(TASK DIRECTIONS)
Each entry should be written out again exactly, so that nothing is lost.

○ ○ ○

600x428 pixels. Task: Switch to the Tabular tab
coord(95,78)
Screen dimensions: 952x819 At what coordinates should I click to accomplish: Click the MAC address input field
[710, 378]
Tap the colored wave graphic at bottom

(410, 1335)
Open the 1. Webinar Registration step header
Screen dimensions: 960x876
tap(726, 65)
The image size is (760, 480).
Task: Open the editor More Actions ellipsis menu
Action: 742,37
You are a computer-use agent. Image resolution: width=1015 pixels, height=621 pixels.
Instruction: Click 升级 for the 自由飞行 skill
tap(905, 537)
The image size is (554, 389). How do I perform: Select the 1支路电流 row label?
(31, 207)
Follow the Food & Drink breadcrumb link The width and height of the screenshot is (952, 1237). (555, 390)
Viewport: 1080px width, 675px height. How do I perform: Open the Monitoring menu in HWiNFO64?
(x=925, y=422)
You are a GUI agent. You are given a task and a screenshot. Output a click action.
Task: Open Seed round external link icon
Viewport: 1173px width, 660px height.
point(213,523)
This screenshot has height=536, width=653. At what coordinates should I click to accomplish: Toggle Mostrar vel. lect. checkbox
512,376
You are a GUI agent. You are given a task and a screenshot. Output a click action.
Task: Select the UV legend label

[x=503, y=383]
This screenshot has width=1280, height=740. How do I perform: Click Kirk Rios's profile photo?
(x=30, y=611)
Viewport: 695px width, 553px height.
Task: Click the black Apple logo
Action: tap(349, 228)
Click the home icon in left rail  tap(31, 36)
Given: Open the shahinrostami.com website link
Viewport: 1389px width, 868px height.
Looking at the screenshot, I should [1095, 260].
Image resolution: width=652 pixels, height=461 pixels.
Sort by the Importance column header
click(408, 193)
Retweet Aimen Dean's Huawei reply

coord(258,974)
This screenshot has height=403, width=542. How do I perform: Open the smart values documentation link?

○ ○ ○

(PROBLEM SOLUTION)
600x428 pixels. Task: Switch to the Tabular tab
coord(95,78)
Screen dimensions: 952x819 At what coordinates should I click to accomplish: Click the MAC address input field
[710, 378]
Tap the colored wave graphic at bottom

(410, 1335)
Open the 1. Webinar Registration step header
Screen dimensions: 960x876
tap(726, 65)
The image size is (760, 480).
Task: Open the editor More Actions ellipsis menu
Action: 742,37
You are a computer-use agent. Image resolution: width=1015 pixels, height=621 pixels.
Instruction: Click 升级 for the 自由飞行 skill
tap(905, 537)
The image size is (554, 389). How do I perform: Select the 1支路电流 row label?
(31, 207)
Follow the Food & Drink breadcrumb link The width and height of the screenshot is (952, 1237). (555, 390)
Viewport: 1080px width, 675px height. How do I perform: Open the Monitoring menu in HWiNFO64?
(x=925, y=422)
You are a GUI agent. You are given a task and a screenshot. Output a click action.
Task: Open Seed round external link icon
Viewport: 1173px width, 660px height.
point(213,523)
This screenshot has height=536, width=653. At what coordinates should I click to accomplish: Toggle Mostrar vel. lect. checkbox
512,376
You are a GUI agent. You are given a task and a screenshot. Output a click action.
Task: Select the UV legend label

[x=503, y=383]
This screenshot has width=1280, height=740. How do I perform: Click Kirk Rios's profile photo?
(x=30, y=611)
Viewport: 695px width, 553px height.
Task: Click the black Apple logo
Action: tap(349, 228)
Click the home icon in left rail  tap(31, 36)
Given: Open the shahinrostami.com website link
Viewport: 1389px width, 868px height.
Looking at the screenshot, I should [1095, 260].
Image resolution: width=652 pixels, height=461 pixels.
Sort by the Importance column header
click(408, 193)
Retweet Aimen Dean's Huawei reply

coord(258,974)
This screenshot has height=403, width=542. How do I perform: Open the smart values documentation link?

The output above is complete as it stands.